The country will add China's Sinovac, Sinopharm and India's Covaxin to approved vaccines for inbound travellers, the Department for Transport said.
The travel rules are being further simplified as all people under the age of 18 will be treated as fully vaccinated and will be able to enter England without isolating on arrival.
The changes, which come into force from November 22, will benefit fully vaccinated people from countries such as the UAE, Malaysia and India.
A large percentage of people in the UAE have received at least two doses of the Sinopharm vaccine, with most taking a third booster shot of either Sinopharm or Pfizer BioNTech.
This, however, was not enough to allow quarantine-free travel to the UK, because the country required people to be fully vaccinated with two shots of Pfizer BioNTech.
Sinopharm and Sinovac shots account for almost half of the 7.3 billion Covid-19 vaccine doses delivered around the world.
The World Health Organisation approved Covaxin for emergency use on November 3. The vaccine involves two doses taken four weeks apart.
Around 12 per cent of the billion vaccinations administered in India used Covaxin.
Bharat Biotech, which makes the inoculation, has published data suggesting it offers 78 per cent efficacy.
UK Transport Secretary Grant Shapps said: "As we continue to recover from the pandemic and expand our recognition of international vaccines, today’s announcements mark the next step in our restart of international travel.
"By also simplifying the rules for international travel for all under-18s coming to England, we’re bringing further good news for families looking to unite with loved ones, and another great boost for the travel sector."
The vaccines now recognised by the UK are Pfizer BioNTech, Oxford AstraZeneca (including Covishield), Moderna and Janssen (Johnson and Johnson), and WHO EUL, including Sinovac, Sinopharm Beijing and Covaxin.
Passengers who have been fully vaccinated and have received their vaccine certificate from one of over 135 approved countries and territories are are not required to take a pre-departure test, day 8 test or self-isolate upon arrival. Instead, passengers will just need to pay for a lateral flow test to take before the end of their second day, post-arrival.
The UK's red list for the most severe travel restrictions remains in place, although there a currently no countries on the list.

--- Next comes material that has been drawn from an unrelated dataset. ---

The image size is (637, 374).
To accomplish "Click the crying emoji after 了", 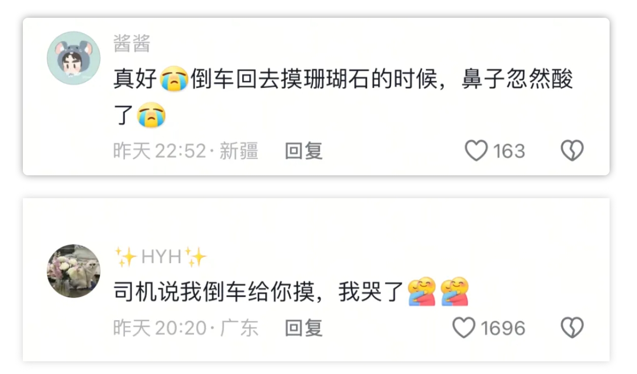I will 151,115.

The final seven countries were removed last month.
Health and Social Care Secretary Sajid Javid said: "Today’s announcement is another step forward for the travel industry, businesses and for family and friends wanting to reunite or go abroad.

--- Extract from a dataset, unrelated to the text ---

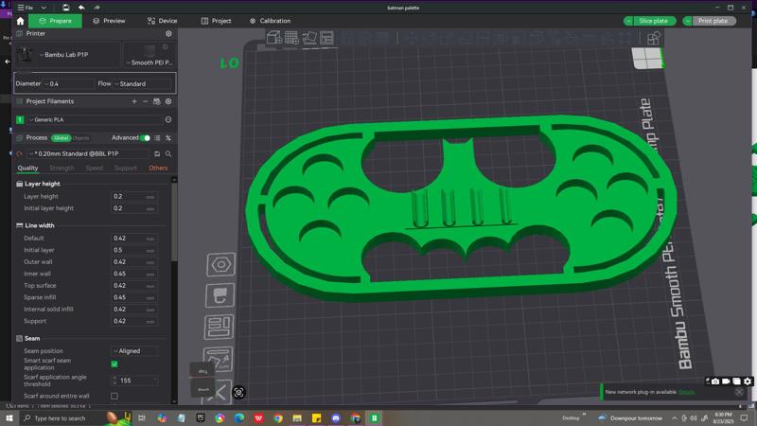The image size is (757, 426).
Task: Search process settings with magnifier icon
Action: pos(168,153)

"The red list and quarantine system remain vital in protecting our borders and as we’ve said we will not hesitate to take action by adding countries to the red list if necessary."
On Monday, two passenger jets set off from London to New York on Monday in a symbolic resumption of transatlantic travel after the US reopened its borders to vaccinated tourists.
British Airways and Virgin Atlantic staged a simultaneous take-off to mark the restart after more than 18 months of travel restrictions.
The two aircraft left London’s Heathrow Airport from parallel runways, destined for John F. Kennedy Airport in New York on what is usually one of the world’s busiest air corridors. British Airways made $1 billion a year linking the two hubs before the onset of Covid-19.